Before the corona virus epidemic currently shook up the world, the Global Health Security Index evaluated countries’ preparedness for a pandemic. They achieved this based on 6 factors; prevention, detecting and reporting, rapid response, health system, compliance with global rules and risk environment.
The result of this extensive study showed that there was generally weak preparedness for a pandemic as most countries scored below the average. However, even with this overall unpreparedness, some countries were more prepared than the others. The top two countries were the United States and the United Kingdom. Ironically, these two countries appear to be struggling the most in handling the pandemic as the US has recorded 55,000 deaths as of the 29th of April.
Surprisingly, countries like Germany, Iceland, Denmark and New Zealand that didn’t even make the top 10 on the list earlier mentioned are handling the pandemic better than most. One thing that cannot be ignored is that these countries all have one thing in common; women leaders.
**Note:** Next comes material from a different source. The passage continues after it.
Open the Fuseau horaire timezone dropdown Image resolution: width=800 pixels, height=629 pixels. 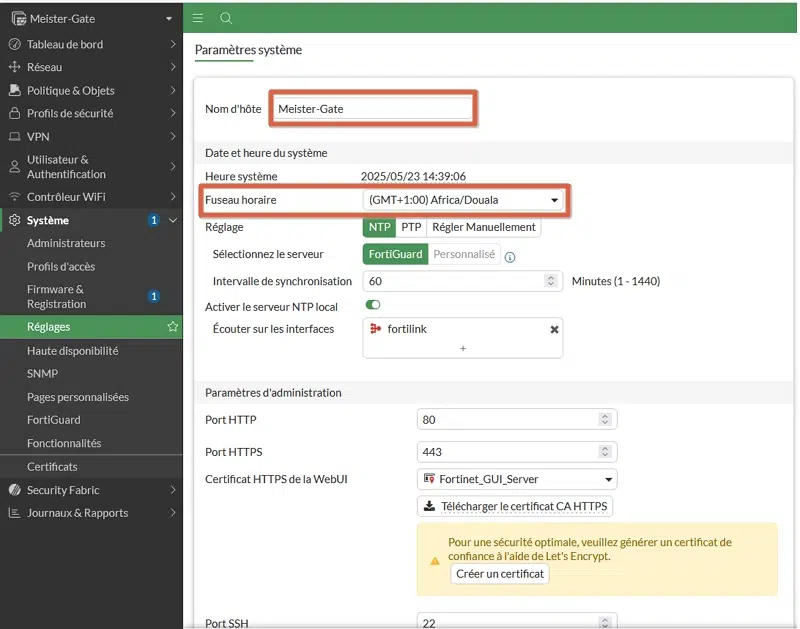click(x=464, y=200)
Even though the pandemic hit Germany really hard with over 100,000 cases, she appears to be doing better than most European countries recording a low death rate of 1.6%. Prime Minister Angela Merkel so far has handled the pandemic with honesty and composure and experts claim that her background as a scientist could be saving Germany. Her first address to the country concerning the outbreak was a honest one where she explained in details how the virus could be spread. She also admitted that a lock down was a difficult step but ensured the citizens that it was necessary to slow the spread. Looking at the high compliance of Germans to lockdown orders, it is obvious that they listened to her when she urged them to “take the virus seriously”. At the peak of the outbreak, Germany recorded 180,463 cases, with as much as 4000 cases per day . Today, 171,600 of those cases have recovered. There are currently 6788 cases, with 6341 of those being mild cases and 447 being mild or critical.
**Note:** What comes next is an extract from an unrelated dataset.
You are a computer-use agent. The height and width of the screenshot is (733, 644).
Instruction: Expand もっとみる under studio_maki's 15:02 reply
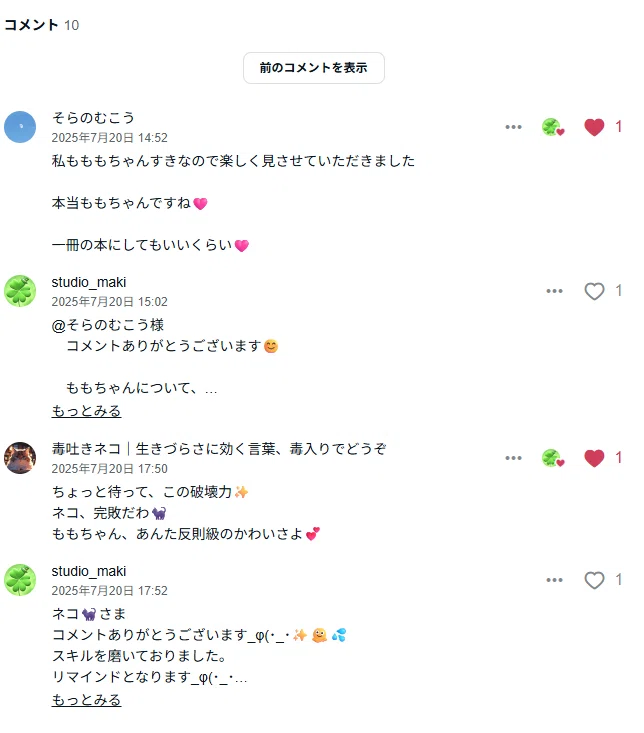pos(86,411)
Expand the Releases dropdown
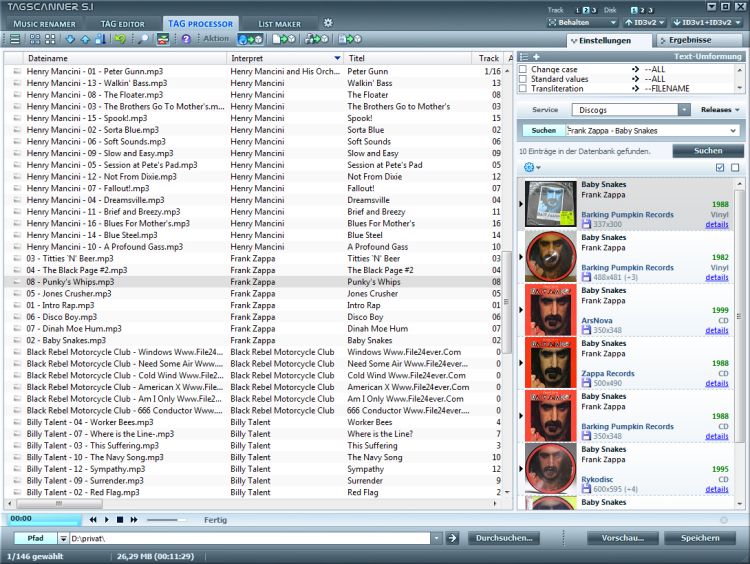The image size is (750, 564). point(720,110)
New Zealand Prime Minister, Jacinda Arden, announced a lockdown in March and has since then showed a remarkable and unique leadership style. Combining efficient communication and empathy, Arden urged her citizens to unite against Covid-19. She has ended most of her speeches during the pandemic with the message “Be strong. Be kind”. She has taken to Facebook live frequently since the lockdown to talk to her citizens answering all questions with clarity. She also announced that she and her ministers and service chief executives would take a 20% pay cut to relieve the burden of the pandemic. So far, the country has recorded only 21 deaths and has successfully halted community transmission of the virus. Today, New Zealand has had 20 days with no new cases recorded.
Taiwan is another country, run by a woman that has been remarkable in the fight against covid-19. Despite her proximity to China, she has managed to keep the number of Covid-19 cases under 500. Taiwan achieved this by enforcing wearing of masks very early and also checking movement to and from China. Just like China, Taiwan does not belong to the World Health Organization.
Other women leaders who are excelling in the fight against the corona virus include Erna Soldberg of Norway, Katrin Jakobsdottir of Iceland, Sanna Marin of Finland and Mette Frederiksen of Denmark. While some people argue that this could mean that women are better leaders, others argue that a country’s response is merely a reflection of the citizens not the leaders.
The country with the best response to the corona virus pandemic so far, recording no death at all is Vietnam and the country is run by a man. It is not that the men leaders are failing, it is that less women leaders are failing. This is starting an important conversation on women in leadership. A conversation, we must admit is long overdue.